Steven Chu

Stanford University


Primary Section: 13, Physics
Secondary Section: 29, Biophysics and Computational Biology
Membership Type:
Member (elected 1993)

Biosketch

Steven Chu is the William R. Kenan, Jr., professor of Physics, and of Molecular and Cellular Physiology at Stanford University. He has published in atomic, polymer and biophysics, molecular biology, ultrasound imaging, nano-materials science and electrochemistry. Previously he was U.S. Secretary of Energy, where he began ARPA-E, the Energy Innovation Hubs and was tasked by President Obama to assist BP in stopping the Deepwater Horizon oil leak. He was also director of Lawrence Berkeley National Laboratory, and Professor of Physics and Applied Physics at Stanford University, where he helped launch Bio-X, a multi-disciplinary institute combining the physical and biological sciences with medicine and engineering, and head of the Quantum Electronics Department at Bell Laboratories.
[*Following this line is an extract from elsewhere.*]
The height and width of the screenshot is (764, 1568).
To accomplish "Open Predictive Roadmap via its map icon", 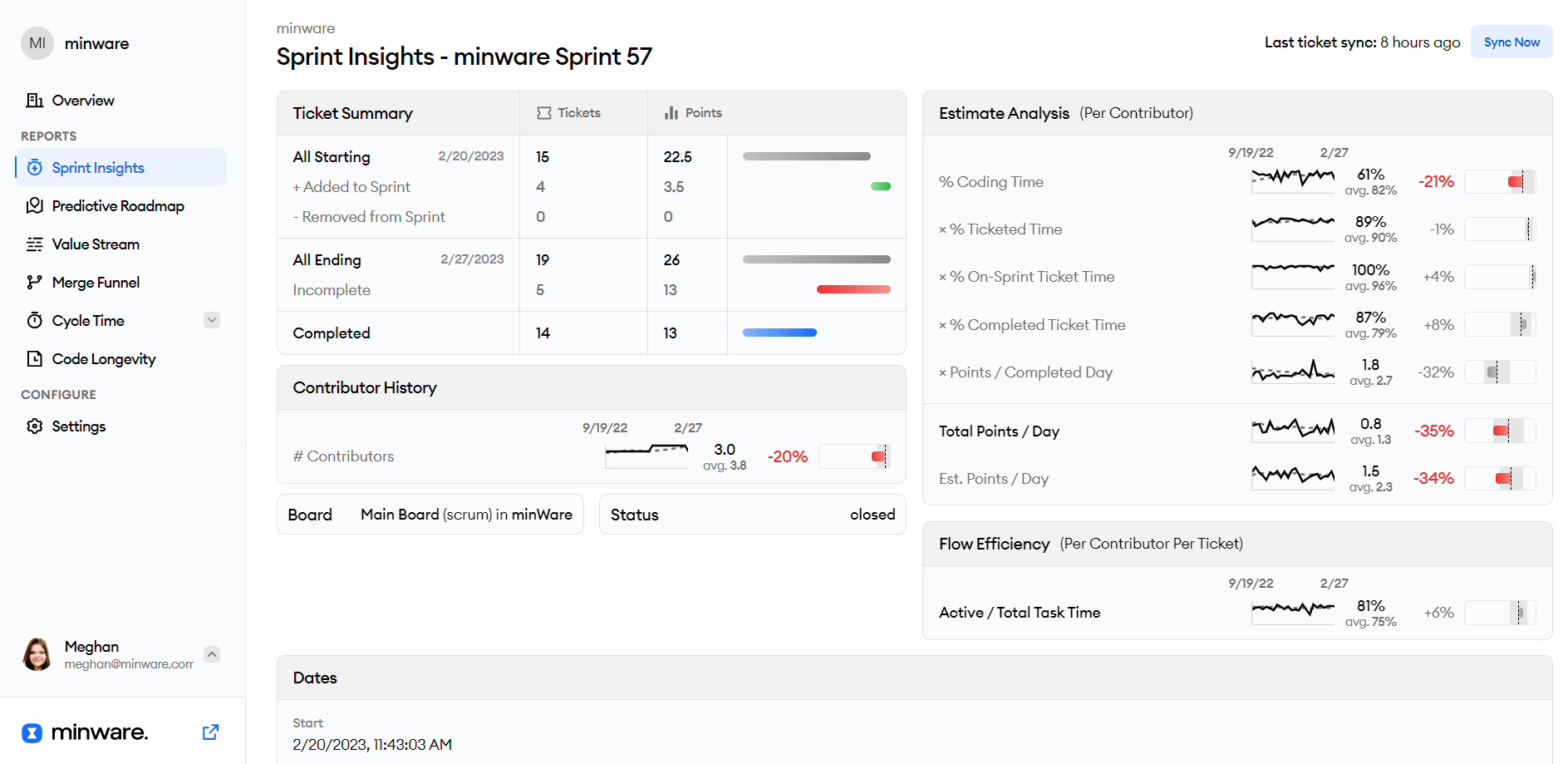I will (34, 205).
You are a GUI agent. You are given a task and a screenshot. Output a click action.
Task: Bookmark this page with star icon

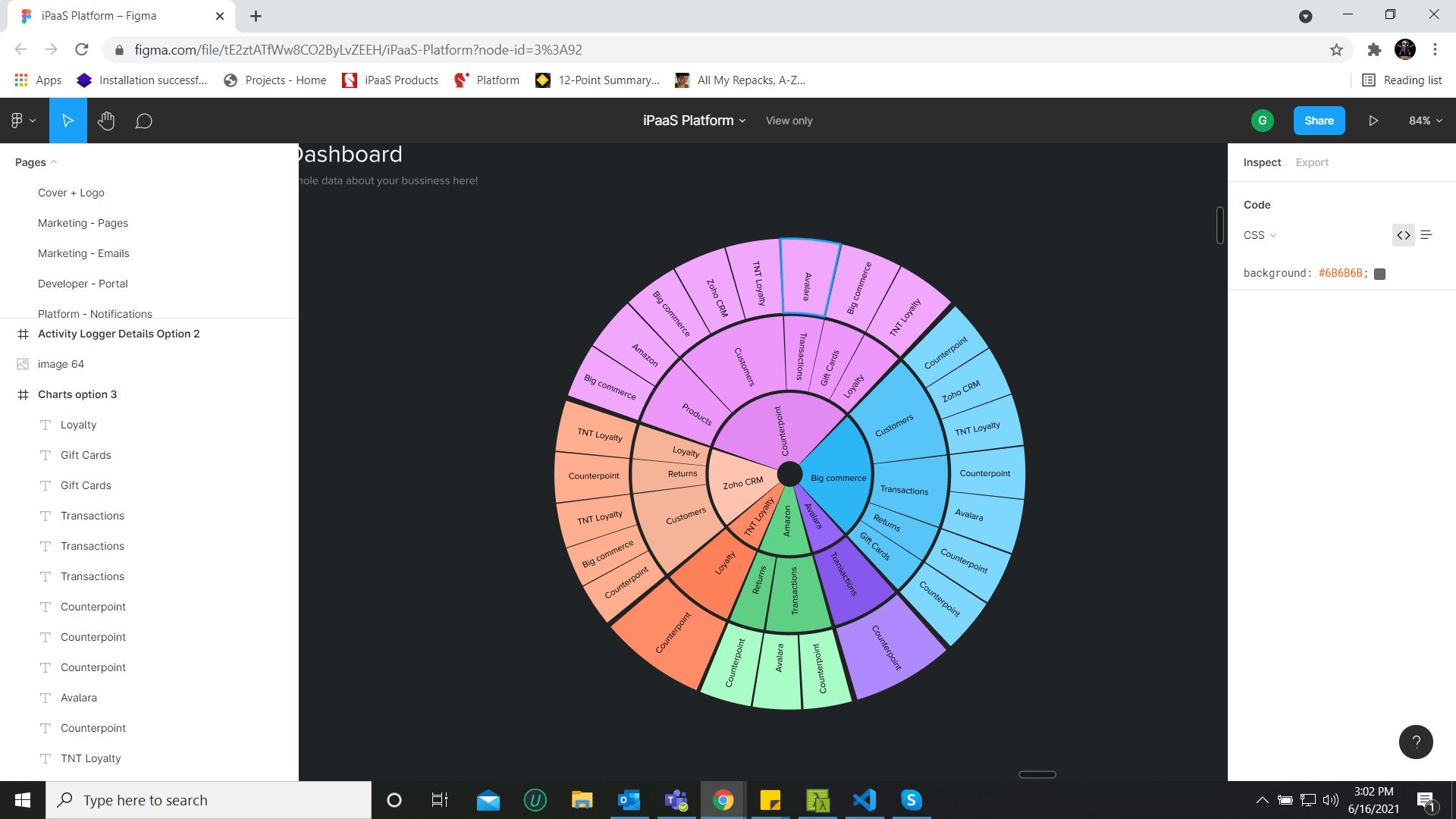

He was past president and chair of the American Association for the Advancement of Science, served on the Advisory Committee to the Directors of the National Nuclear Security Agency and the National Institutes of Health. Chu was awarded the 1997 Nobel Prize in Physics for laser cooling and trapping of atoms, is a member of the NAS, 8 foreign Academies. He has undergraduate degrees in mathematics and physics from the University of Rochester, a Ph.D. in physics from the UC Berkeley and 32 honorary degrees.     

Research Interests

Biophysics, molecular and cell physiology, nanoparticle synthesis and their applications in biology and biomedical imaging, batteries and other applications of electrochemistry.